However, the president still controls the work of the SIU because it is up to him to refer particular matters to the SIU for investigation; such as the Nkandla affair. This distinguishes the SIU from, for example, the public protector who acts on complaints from any person, or can even act on her own initiative. The SIU is, in effect, a tool of the president.
Second, the SIU is an investigative body. It is not part of the South African Police Service or of the National Prosecution Authority (NPA) and its role is not to prevent crime or prosecute or punish wrongdoing.

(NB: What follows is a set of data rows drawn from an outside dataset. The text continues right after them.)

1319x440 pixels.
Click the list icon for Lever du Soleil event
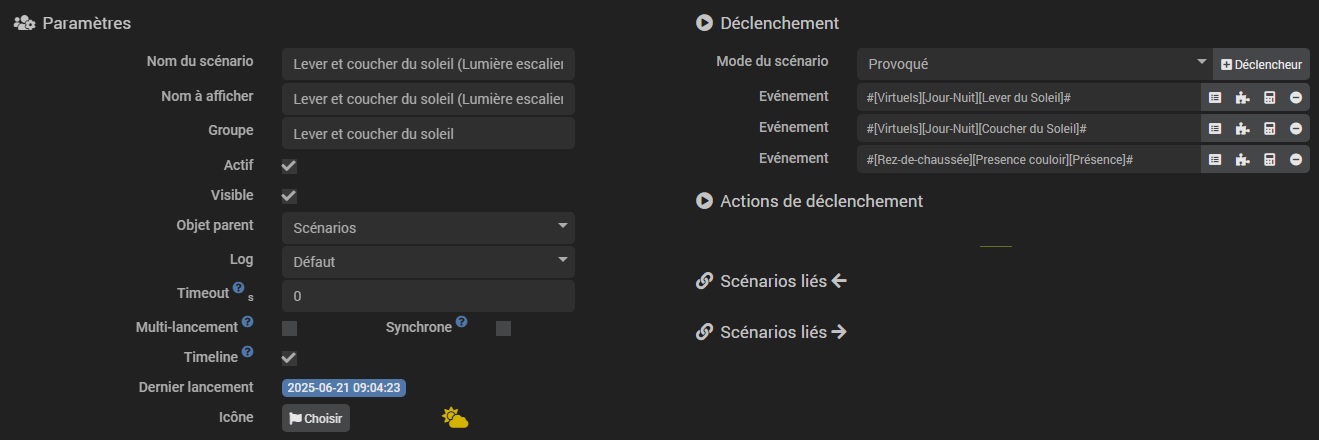coord(1215,98)
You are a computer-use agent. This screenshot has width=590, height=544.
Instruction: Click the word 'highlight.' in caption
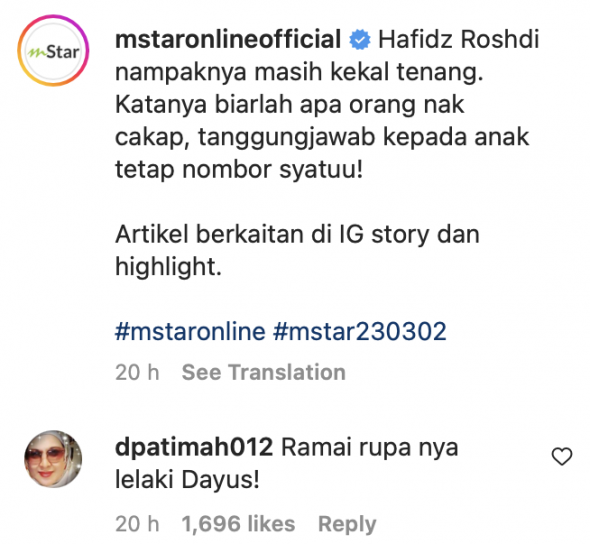click(x=168, y=267)
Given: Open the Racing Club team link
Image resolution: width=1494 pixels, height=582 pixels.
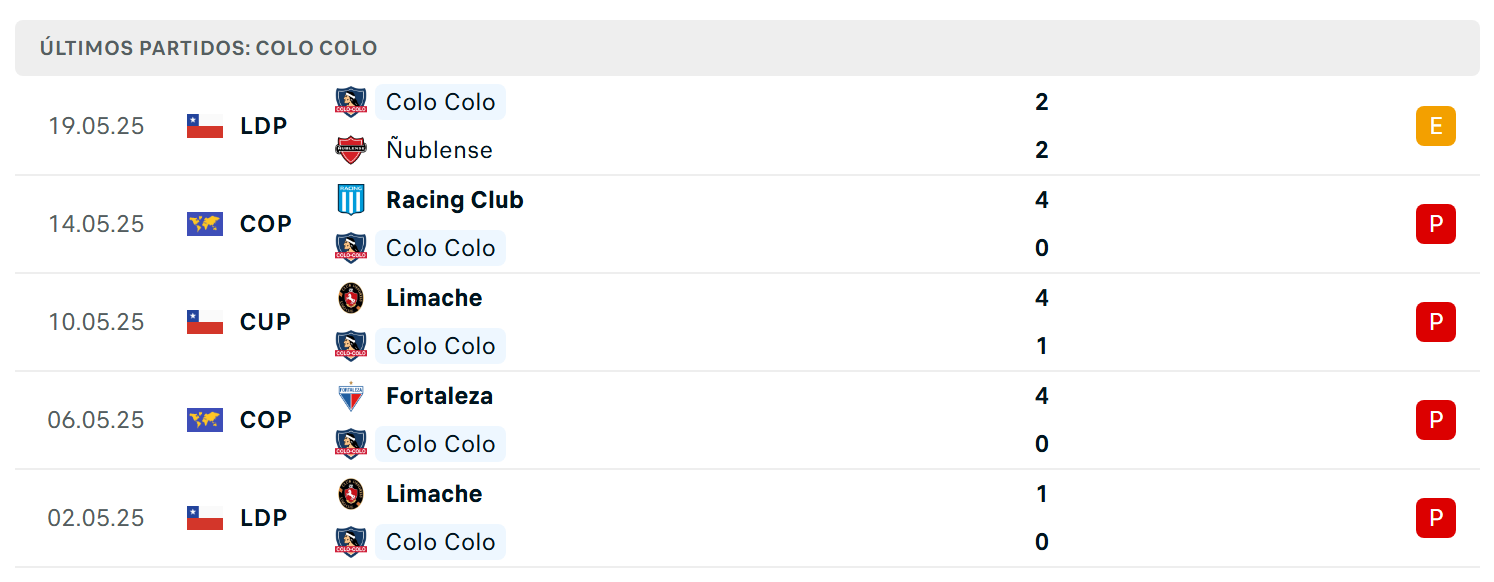Looking at the screenshot, I should point(455,200).
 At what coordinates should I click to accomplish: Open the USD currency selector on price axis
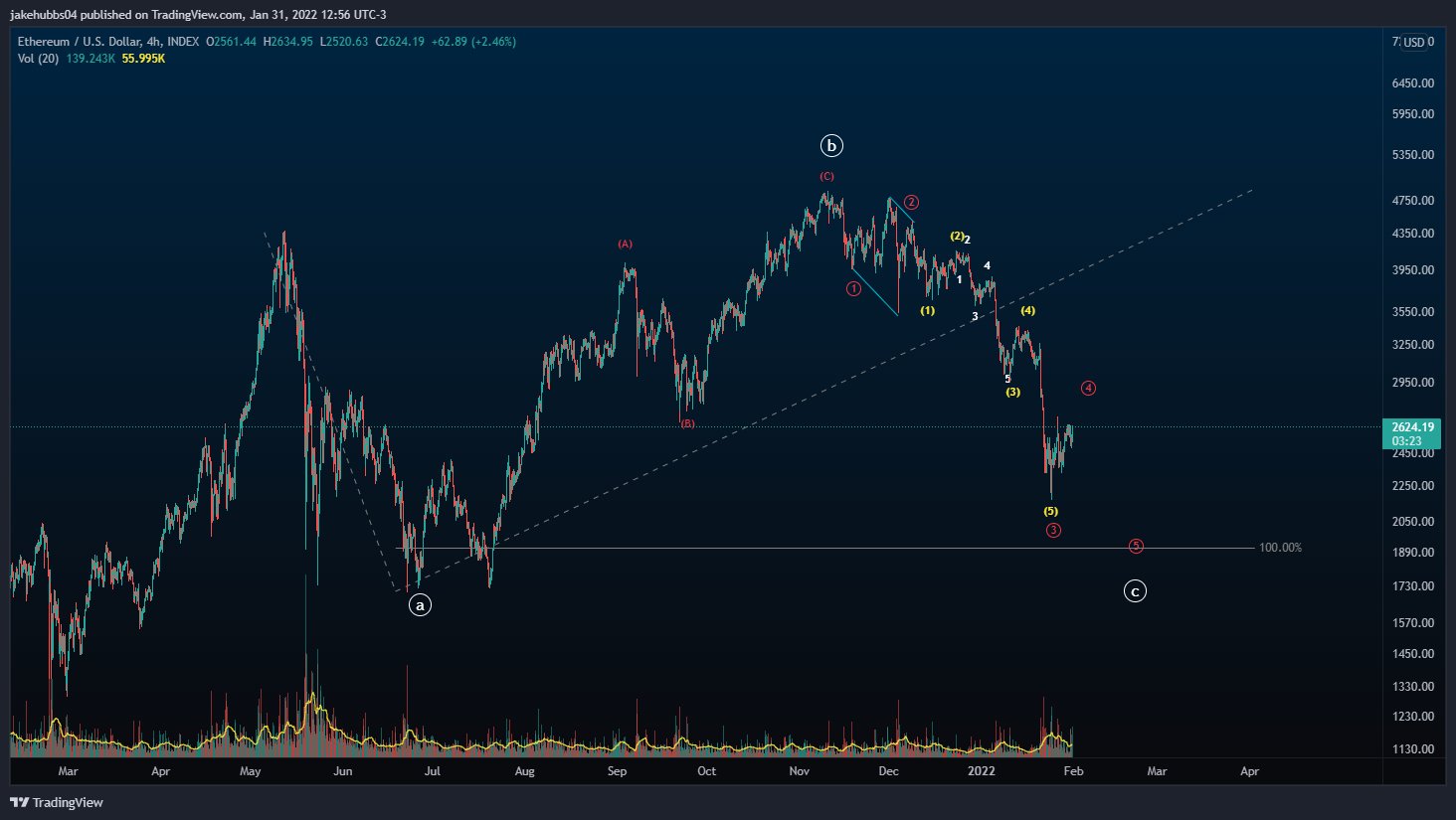pos(1419,42)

Its role is to investigate.
It has wide powers to pursue those investigations, including the power (after obtaining a warrant) to enter premises, search them and seize any evidence it finds there, and the power to demand that people appear before it and answer questions, on pain of criminal sanction.

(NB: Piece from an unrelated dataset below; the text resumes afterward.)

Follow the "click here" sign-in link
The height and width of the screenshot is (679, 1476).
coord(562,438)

If its investigations uncover wrongdoing, the SIU has a variety of options. It can institute civil proceedings against any person to recover money owed to the state. In the case of Nkandla, the SIU has instituted civil proceedings against Minenhle Makhanya, President Zuma’s architect. The SIU claims that Makhanya wasted R155-million of public money by authorising features not recommended by the official security assessment, including landscaping, air conditioning, escape tunnels and lifts.

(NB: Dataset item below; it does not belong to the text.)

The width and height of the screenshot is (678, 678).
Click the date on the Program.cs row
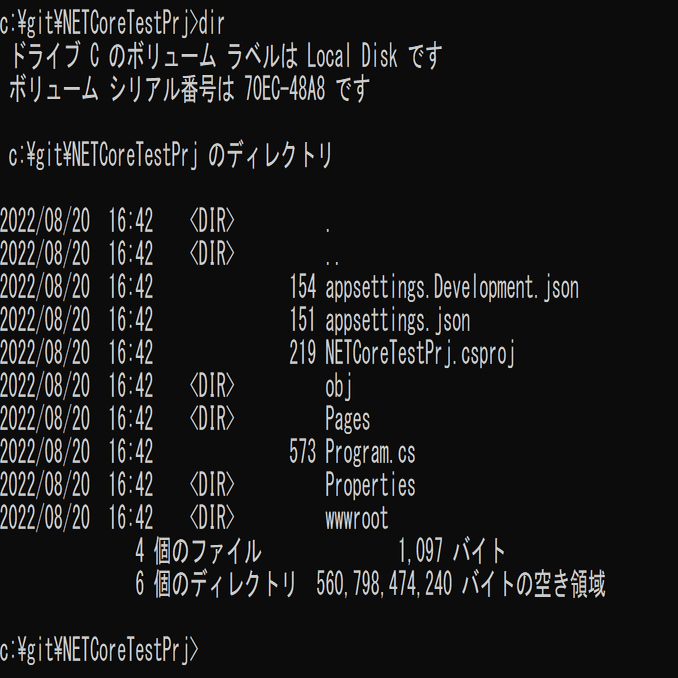[x=45, y=452]
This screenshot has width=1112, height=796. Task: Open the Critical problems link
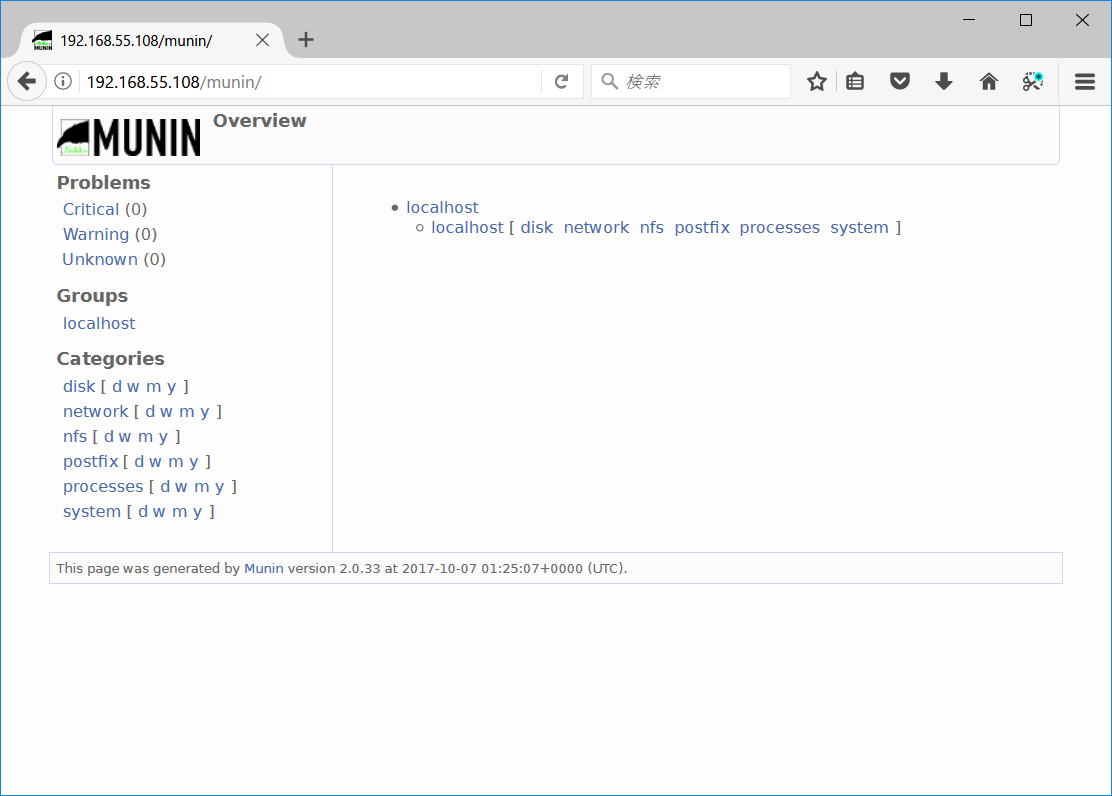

The SIU can also submit interim reports to the president, and must submit a final report to the president. As the SIU is established by the president and investigates only the matters referred to it, it makes sense that it must report to him. It is not clear whether the report can also include recommendations on actions the president should take. Importantly, there is no requirement (unlike with a report of the public protector) that the SIU’s report must be released to the public. Unless the president chooses to release the report, it will be impossible to hold him to it.
Lastly, the SIU can refer evidence which indicates that a crime was committed to the prosecuting service. The SIU has no power to arrest people, or charge them with crimes; its only power is to refer suspected criminal activity to be prosecuted.
In theory, the SIU could refer the president to the NPA if its investigation into Nkandla uncovered criminal wrongdoing. If the SIU made findings or recommendations in its report, we could also expect the president to either comply with those recommendations, or provide some rational reason for not doing so. However, there is no legal obligation on the president to implement or abide by findings of the SIU.